TiVo Inc. estimated that Hudgens' solo of "There Are Worse Things I Could Do" was the most replayed scene of the special.

===Accolades===

| Award | Category | Recipient | Result |
| 68th Primetime Creative Arts Emmy Awards | Outstanding Special Class Program | Marc Platt, Thomas Kail, Alex Rudzinski, Adam Siegel, and Greg Sills | Won |
| Outstanding Casting for a Limited Series, Movie, or Special | Bernard Telsey, Tiffany Little Canfield and Justin Huff | Nominated |
| Outstanding Costumes for a Variety, Nonfiction, or Reality Program | William Ivey Long, Paul Spadone, Nanrose Buchman, Gail Fitzgibbons, and Tom Beall | Nominated |
| Outstanding Hairstyling for a Multi-Camera Series or Special | Mary Guerrero, Kimi Messina, Gail Ryan, Jennifer Guerrero, Dean Banowetz, and Lucia Mace | Nominated |
| Outstanding Makeup for a Multi-Camera Series or Special | Zena Shteysel, Angela Moos, Julie Socash, and Alison Gladieux | Nominated |
| Outstanding Production Design for a Variety, Nonfiction, Event, or Award Special | David Korins, Joe Celli, and Jason Howard | Won |
| Outstanding Lighting Design/Lighting Direction for a Variety Special | Al Gurdon, Travis Hagenbuch, Madigan Stehly, Will Gossett, and Ryan Tanker | Won |
| Outstanding Sound Mixing for a Variety Series or Special | Biff Dawes, Eric Johnston, Bob La Masney, Pablo Munguia, Kevin Wapner, John Protzko, John Garlick, and Barrance D. Warrick | Nominated |
| Outstanding Technical Direction, Camerawork, Video Control for a Limited Series, Movie, or Special | Eric Becker, Bert Atkinson, Keith Dicker, Randy Gomez Sr., Nat Havholm, Ron Lehman, Dave Levisohn, Tore Livia, Mike Malone, Adam Margolis, Rob Palmer, Brian Reason, Damien Tuffereau, Easter Xua, Chris Hill, and Matt Pascale | Won |
| 68th Primetime Emmy Awards | Outstanding Directing for a Variety Special | Thomas Kail and Alex Rudzinski | Won |
| 2017 MTV Movie & TV Awards | Best Musical Moment | "You're the One That I Want", Ensemble | Won |

==International broadcasts==
In Canada, Grease Live was aired by CTV, in simulcast with the Fox broadcast.
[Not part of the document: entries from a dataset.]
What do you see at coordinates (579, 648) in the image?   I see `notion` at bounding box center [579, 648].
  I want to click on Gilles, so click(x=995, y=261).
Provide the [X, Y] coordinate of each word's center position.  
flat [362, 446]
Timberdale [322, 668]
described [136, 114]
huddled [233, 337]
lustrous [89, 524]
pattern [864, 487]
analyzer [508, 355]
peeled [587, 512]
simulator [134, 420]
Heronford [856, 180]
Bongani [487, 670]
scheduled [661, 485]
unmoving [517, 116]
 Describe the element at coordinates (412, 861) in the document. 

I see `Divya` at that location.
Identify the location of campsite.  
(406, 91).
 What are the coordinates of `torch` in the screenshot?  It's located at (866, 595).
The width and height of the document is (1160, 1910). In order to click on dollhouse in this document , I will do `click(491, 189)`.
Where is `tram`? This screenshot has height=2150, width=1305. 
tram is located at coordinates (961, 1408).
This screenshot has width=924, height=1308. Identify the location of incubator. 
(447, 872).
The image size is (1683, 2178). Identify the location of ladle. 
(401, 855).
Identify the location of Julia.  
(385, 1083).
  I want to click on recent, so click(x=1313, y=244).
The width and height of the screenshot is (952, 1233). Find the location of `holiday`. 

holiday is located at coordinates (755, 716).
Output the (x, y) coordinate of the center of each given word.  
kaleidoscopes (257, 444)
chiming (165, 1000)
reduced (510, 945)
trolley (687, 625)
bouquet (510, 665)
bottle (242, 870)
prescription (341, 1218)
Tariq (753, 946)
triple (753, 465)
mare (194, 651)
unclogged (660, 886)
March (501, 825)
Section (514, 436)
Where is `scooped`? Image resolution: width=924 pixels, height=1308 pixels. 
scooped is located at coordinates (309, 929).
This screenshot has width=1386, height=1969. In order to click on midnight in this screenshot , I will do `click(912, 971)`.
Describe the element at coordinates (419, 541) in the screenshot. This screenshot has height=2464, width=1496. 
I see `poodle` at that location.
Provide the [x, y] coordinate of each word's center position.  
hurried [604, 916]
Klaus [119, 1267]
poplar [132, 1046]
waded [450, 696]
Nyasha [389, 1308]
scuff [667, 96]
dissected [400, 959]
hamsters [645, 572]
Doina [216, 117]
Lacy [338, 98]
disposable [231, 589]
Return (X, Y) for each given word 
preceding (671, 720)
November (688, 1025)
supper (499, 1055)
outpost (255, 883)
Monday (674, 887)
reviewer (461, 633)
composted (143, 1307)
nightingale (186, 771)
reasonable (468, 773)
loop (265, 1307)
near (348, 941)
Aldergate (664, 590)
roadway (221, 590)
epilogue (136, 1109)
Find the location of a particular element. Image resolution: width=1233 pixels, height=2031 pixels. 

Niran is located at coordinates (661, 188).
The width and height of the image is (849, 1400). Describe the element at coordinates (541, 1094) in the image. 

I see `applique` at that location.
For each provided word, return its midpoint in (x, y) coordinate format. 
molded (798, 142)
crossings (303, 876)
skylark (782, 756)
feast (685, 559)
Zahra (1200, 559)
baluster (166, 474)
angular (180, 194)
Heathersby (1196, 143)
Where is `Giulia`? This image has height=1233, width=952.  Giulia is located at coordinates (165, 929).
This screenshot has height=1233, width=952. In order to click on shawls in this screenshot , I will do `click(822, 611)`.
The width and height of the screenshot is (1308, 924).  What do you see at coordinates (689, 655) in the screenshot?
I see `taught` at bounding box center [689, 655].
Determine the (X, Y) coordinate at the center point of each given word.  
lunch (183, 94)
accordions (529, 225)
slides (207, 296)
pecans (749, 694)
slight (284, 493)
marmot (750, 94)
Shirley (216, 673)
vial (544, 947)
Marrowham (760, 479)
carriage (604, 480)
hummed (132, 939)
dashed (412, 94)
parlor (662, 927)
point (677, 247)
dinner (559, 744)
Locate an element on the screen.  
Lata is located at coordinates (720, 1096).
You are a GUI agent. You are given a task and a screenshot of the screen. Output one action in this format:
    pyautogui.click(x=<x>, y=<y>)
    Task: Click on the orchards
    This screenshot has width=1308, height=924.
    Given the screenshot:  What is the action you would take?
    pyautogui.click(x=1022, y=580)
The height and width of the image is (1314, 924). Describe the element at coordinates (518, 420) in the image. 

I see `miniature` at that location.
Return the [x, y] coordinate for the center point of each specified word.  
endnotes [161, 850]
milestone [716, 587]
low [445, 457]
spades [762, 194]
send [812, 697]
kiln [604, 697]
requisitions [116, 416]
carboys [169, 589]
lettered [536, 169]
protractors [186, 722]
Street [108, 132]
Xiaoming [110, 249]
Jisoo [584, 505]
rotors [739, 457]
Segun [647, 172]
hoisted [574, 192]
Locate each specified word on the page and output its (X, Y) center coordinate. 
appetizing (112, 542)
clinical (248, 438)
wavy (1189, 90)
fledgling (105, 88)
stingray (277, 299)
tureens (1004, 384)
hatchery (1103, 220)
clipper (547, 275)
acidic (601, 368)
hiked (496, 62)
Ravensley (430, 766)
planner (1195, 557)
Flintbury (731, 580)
The special aired on February 2 in Australia (Nine Network), February 3 in the United Kingdom (ITV2), February 5 in New Zealand (TV3), February 7 in Norway (FEM), February 20 in Denmark (TV2 Fri), and in Italy August 21 (dubbed) (Rai 4). In Latin America, it was broadcast by FOX Family on April 24, 2016, (dubbed). It was broadcast in Sweden by the public service network (SVT1) on June 12, 2016. It was broadcast in The Netherlands by RTL 8 on July 22, 2016. In Singapore, it was broadcast on Mediacorp Channel 5 on Christmas night, December 25, 2016. In France, it was broadcast on 6ter on December 26, 2016.

==Home media==
Grease Live was released on DVD and Digital HD, on March 8, 2016. It was included in the 40th anniversary collection Blu-ray alongside Grease and Grease 2, which was released on April 24, 2018.